■ Prompt ■
For each line of the data below, test for "podloške". Report only the number of lines that pass.

■ Saved entries ■
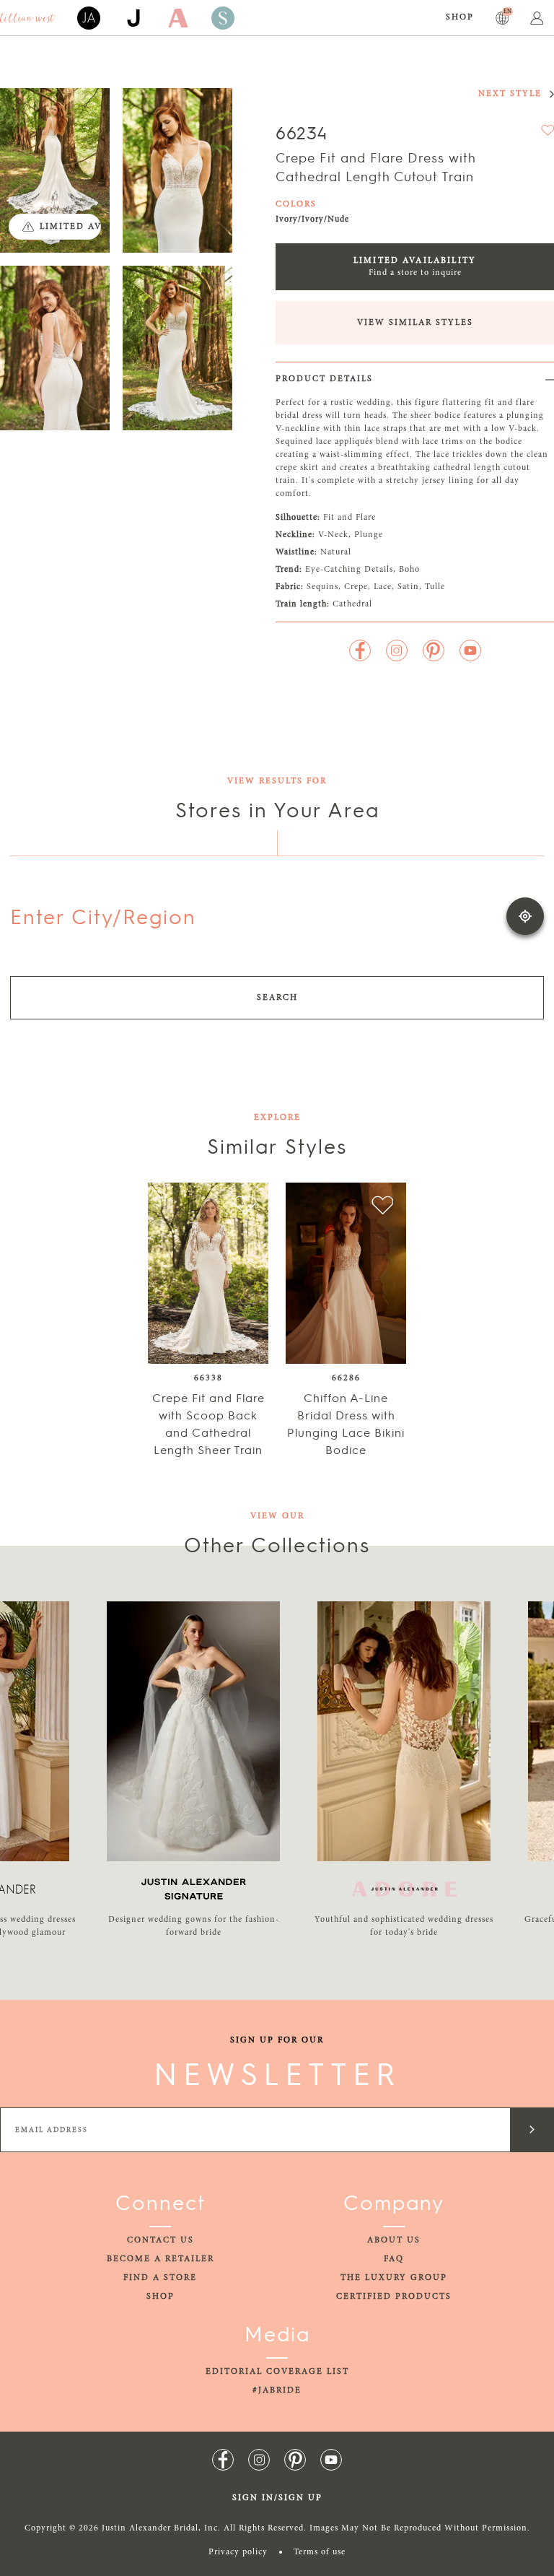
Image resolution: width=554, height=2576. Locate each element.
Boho (409, 569)
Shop (460, 17)
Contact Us (160, 2240)
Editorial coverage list (277, 2371)
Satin (408, 587)
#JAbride (277, 2390)
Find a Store (160, 2277)
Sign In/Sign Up (277, 2498)
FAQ (394, 2259)
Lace (383, 587)
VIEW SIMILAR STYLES (415, 322)
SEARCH (277, 997)
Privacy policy (238, 2552)
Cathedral (352, 604)
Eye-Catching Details (349, 569)
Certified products (394, 2296)
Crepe (356, 587)
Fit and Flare (349, 517)
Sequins (322, 587)
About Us (394, 2240)
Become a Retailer (160, 2259)
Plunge (368, 535)
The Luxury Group (393, 2277)
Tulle (435, 587)
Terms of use (320, 2552)
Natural (335, 552)
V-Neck (333, 535)
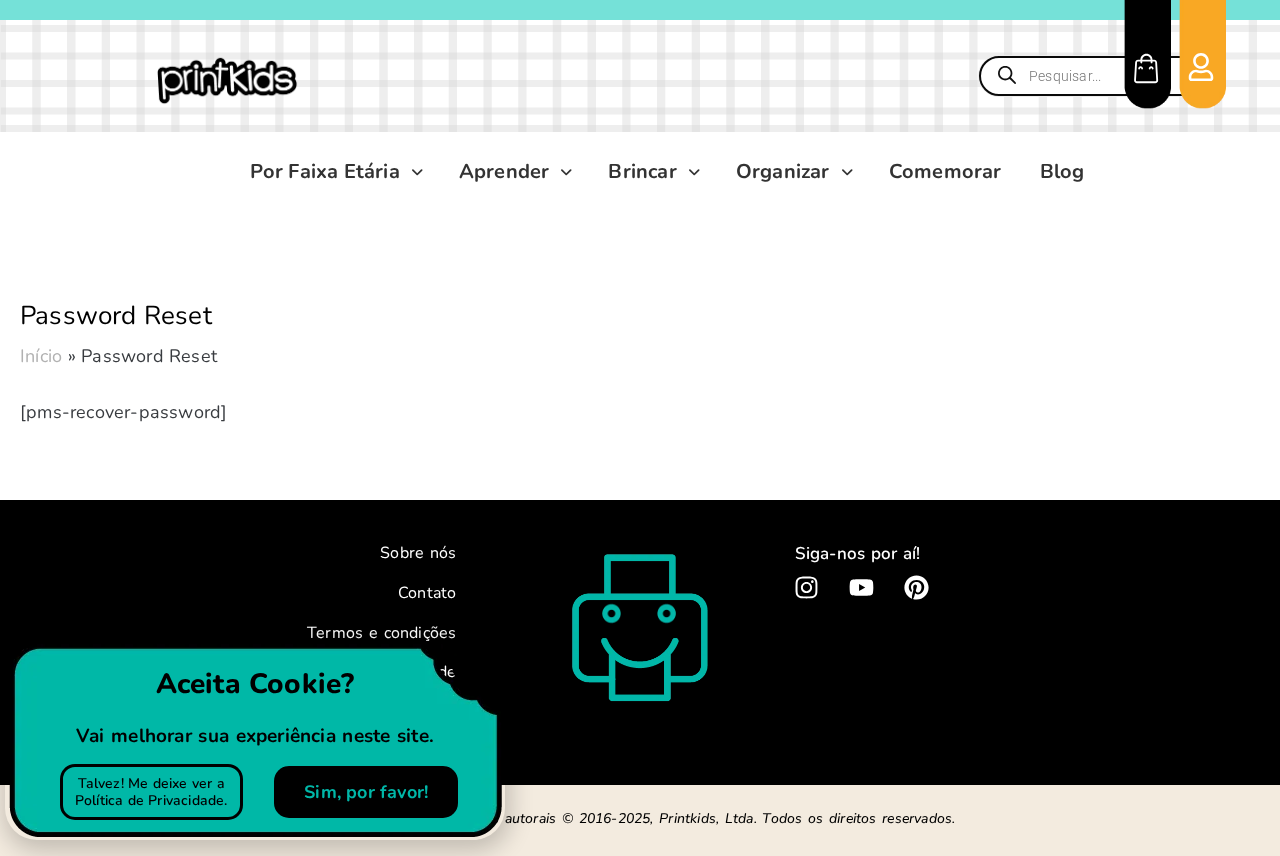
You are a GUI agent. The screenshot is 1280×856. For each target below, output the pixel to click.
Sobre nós (418, 553)
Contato (427, 593)
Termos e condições (381, 633)
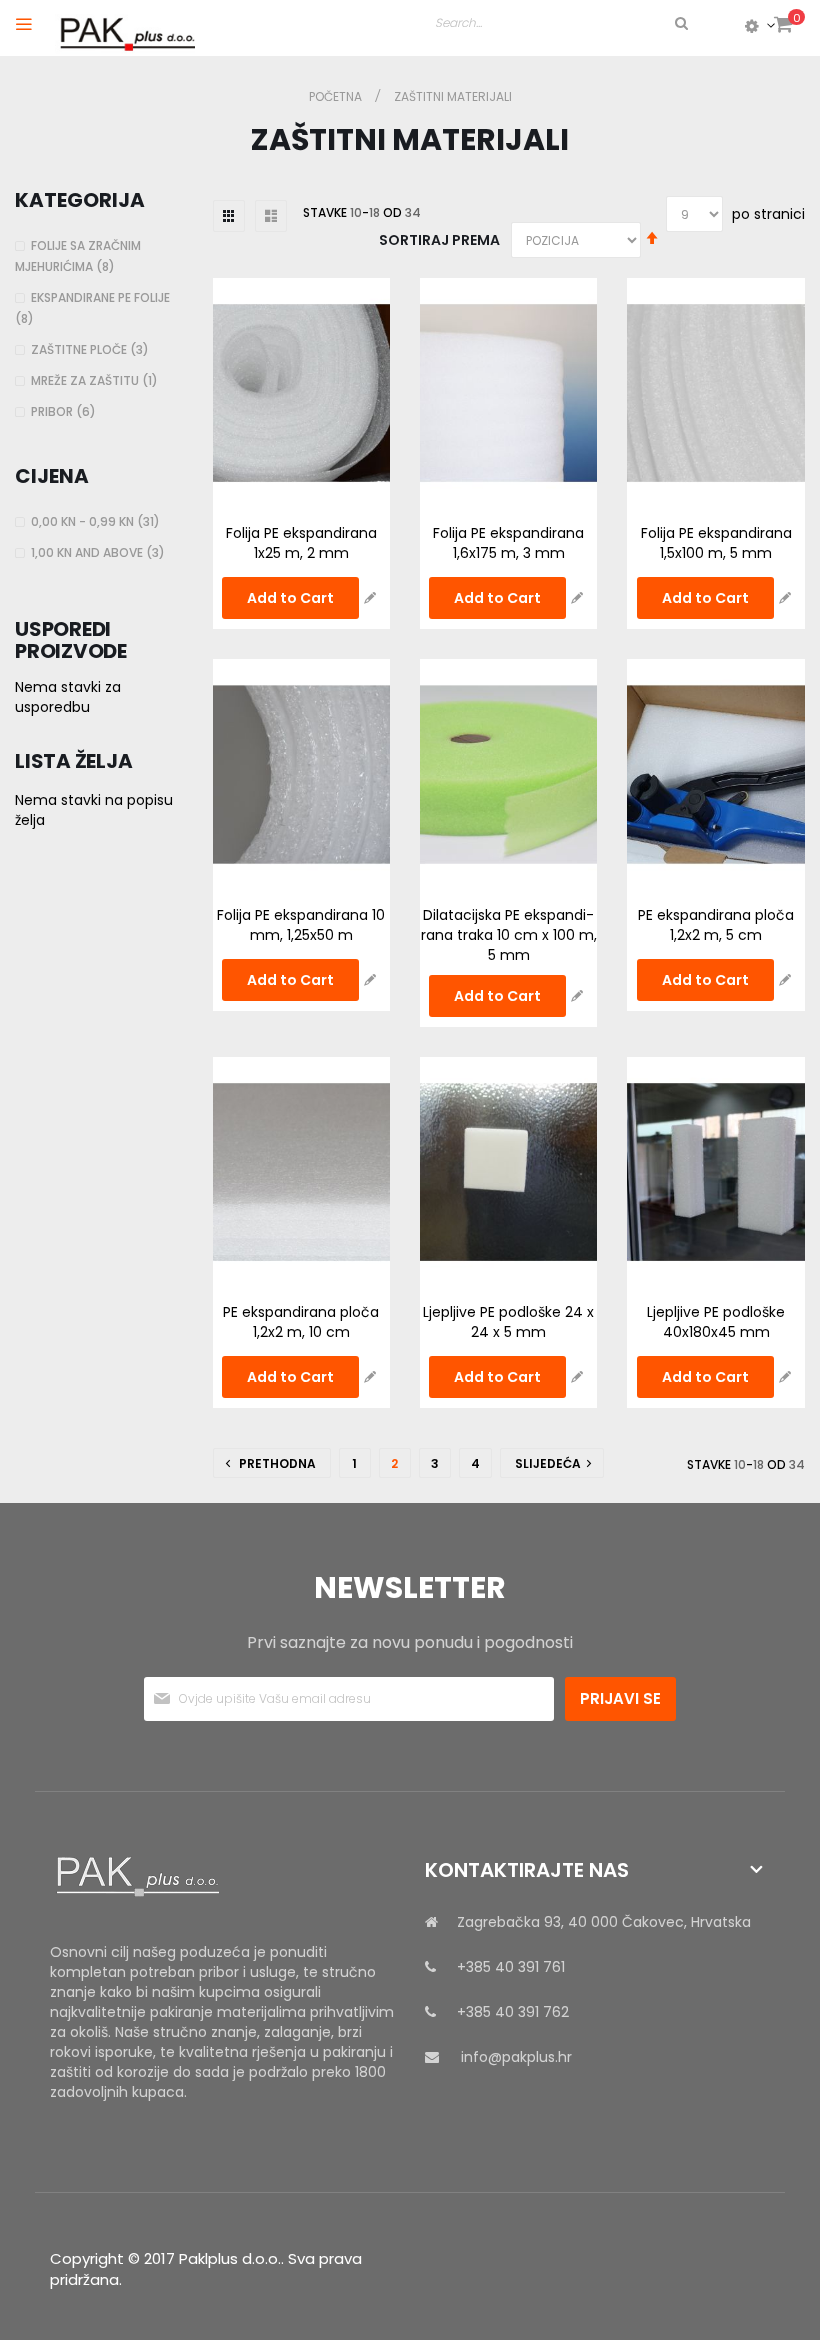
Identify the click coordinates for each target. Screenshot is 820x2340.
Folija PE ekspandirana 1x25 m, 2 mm (301, 543)
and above (100, 552)
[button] (370, 598)
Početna (337, 96)
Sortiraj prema (439, 240)
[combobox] (563, 23)
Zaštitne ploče (92, 349)
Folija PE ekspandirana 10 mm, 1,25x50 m (301, 925)
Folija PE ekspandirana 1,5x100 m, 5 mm (716, 543)
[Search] (680, 23)
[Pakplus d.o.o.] (125, 29)
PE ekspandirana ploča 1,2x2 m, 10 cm (301, 1322)
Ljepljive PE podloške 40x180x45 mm (716, 1322)
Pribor (66, 411)
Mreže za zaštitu (97, 380)
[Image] (222, 1877)
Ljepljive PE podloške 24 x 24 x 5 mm (508, 1322)
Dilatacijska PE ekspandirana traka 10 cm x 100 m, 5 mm (509, 935)
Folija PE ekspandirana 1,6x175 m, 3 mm (508, 543)
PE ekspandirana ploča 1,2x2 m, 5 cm (716, 925)
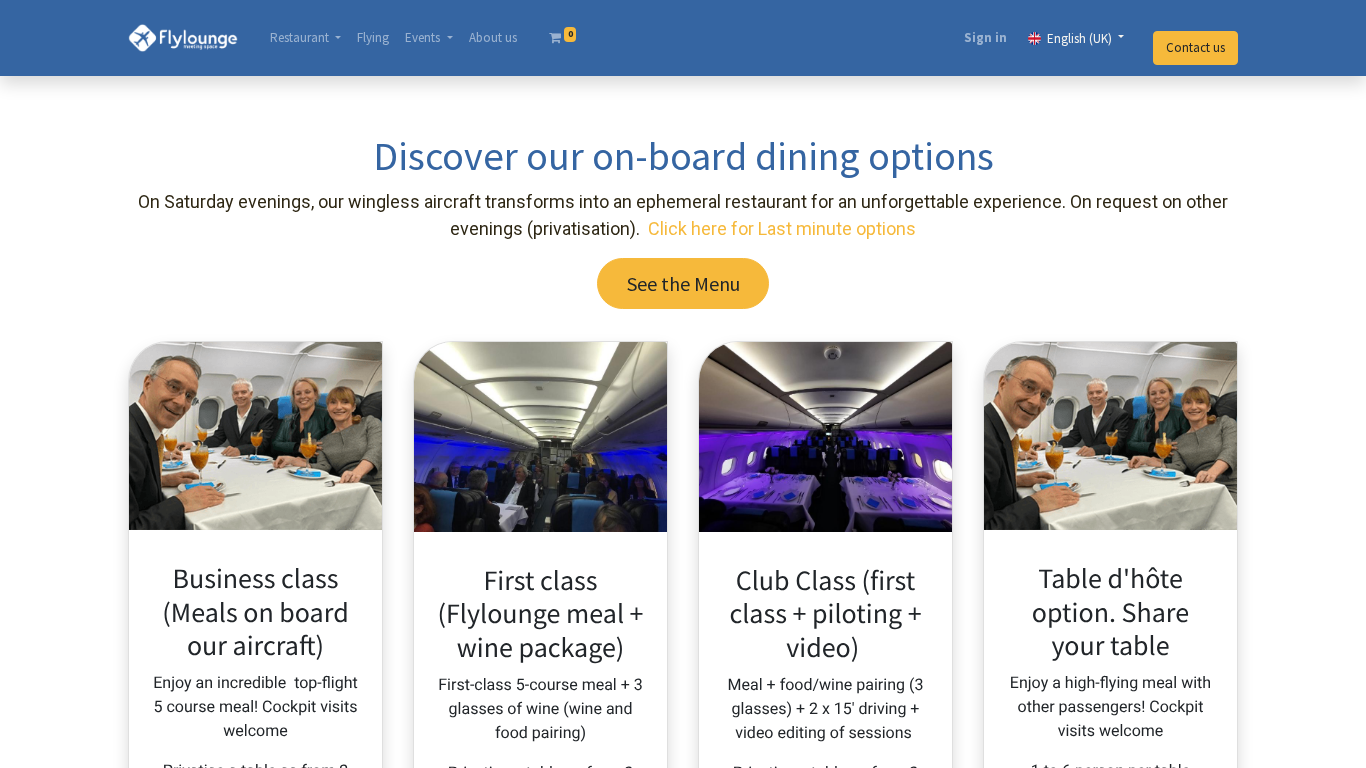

■ Answer section ■
2